Saturday, May 12, 2012

Placed High in Jungle Trees or High on Scaffolds Alone in the Desert Until Buzzards, Vultures, and Harpy Eagles Stripped Their Bones Bare

That's an Earthgirl photo of a buzzard chased from a woodchuck carcass on Grove Church Road between Martinsburg and Bamgier Ohio by the honking ass Ford Expedition we rented to pick up Planet from college yesterday. She's home, yay! When I download photos from the cameras to the PC I click a button to erase all images from the camera (no one fills up a card faster than Earthgirl), and when the erasing happens it's like a super speed slide show that in effect details the entire trip in thirty seconds like a movie. How do I do convert the file of photos on the PC into that fast a slide show and then post it here? Also too, have some links before they go stale, a poem, some songs. Also too, here's an oil tanker and an Amish buggy on Ohio 586 between Fallsburg and Martinsburg, near the Licking County/Knox County line:


Pattianne Rogers

It’s always been that way.
They’ve allowed themselves to be placed,   
knees to chin, in the corners of caves   
or in holes in the earth, then covered   
with stones; they’ve let their fingers   
be curled around old spears or diadems   
or favorite dolls, the stems
of cut flowers.

Whether their skulls were cracked open   
and their brains eaten by kin
or whether their brains were pulled   
by tongs through their nostrils
and thrown into the dog’s dish as waste
are matters that have never concerned them.

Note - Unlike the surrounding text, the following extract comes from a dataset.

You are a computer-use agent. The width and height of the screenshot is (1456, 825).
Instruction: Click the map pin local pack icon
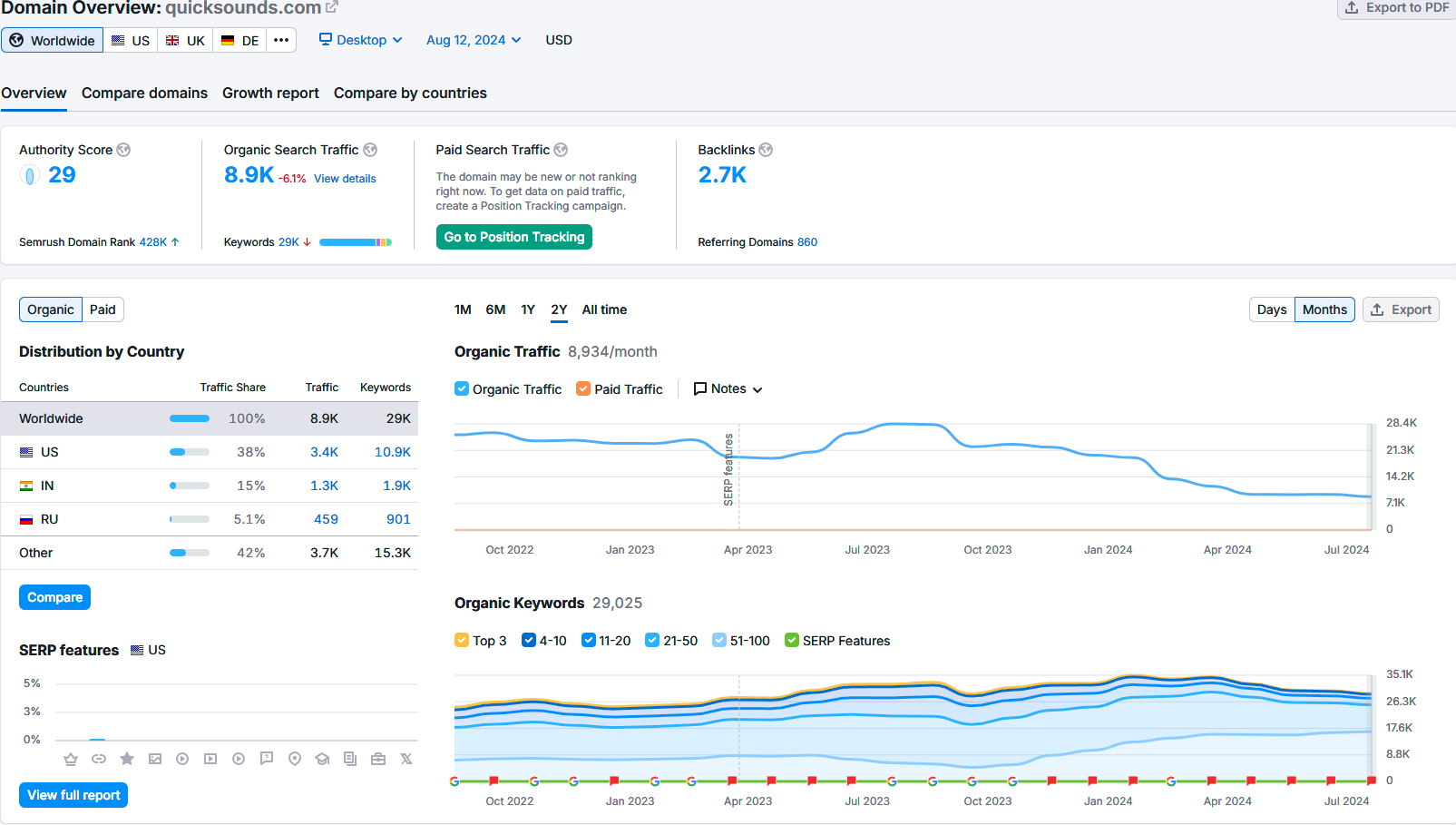(x=295, y=759)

They have never offered resistance   
to being tied to rocks below the sea,   
left for days and nights until their flesh   
washed away or likewise to being placed   
high in jungle trees or high on scaffolds   
alone in the desert until buzzards,   
vultures and harpy eagles stripped
their bones bare. They have never minded   
jackals nosing at their haunches,
coyotes gnawing at their breasts.

The dead have always been so purely   
tolerant. They’ve let their bones
be rubbed with ointments, ornamented   
with ochre, used as kitchen ladles
and spoons. They’ve been imperturbably   
indifferent to the removal of all
their entrails, the resulting cavities
filled with palm wine, aromatic   
spices; they have lain complacently   
as their abdomens were infused   
by syringe with cedar oil.
They’ve allowed all seven
natural openings of their bodies   
to be closed with gold dust.

They’ve been shrunken and their mouths   
sewn shut; they’ve been wrapped
in gummed linen, corded, bound upright   
facing east, hung above coals
and smoked, their ears stuffed
with onions, sent to sea on flaming   
pyres. Not one has ever given
a single sign of dissent.

Oblivious to abuse. Even today,   
you can hit them and pinch them   
and kick them. You can shake them,   
scream into their ears. You can cry.
You can kiss them and whisper and moan,   
smooth their combed and parted hair, touch   
the lips that yesterday spoke, beseech,   
entreat with your finest entreaty.   
Still, they stare without deviation,   
straight into distance and direction.   
Old stumps, old shameless logs, rigid   
knurls, snow-faced, pitiless,
pitiless betrayal.


  1. ...and when the erasing happens it's like a super speed slide show...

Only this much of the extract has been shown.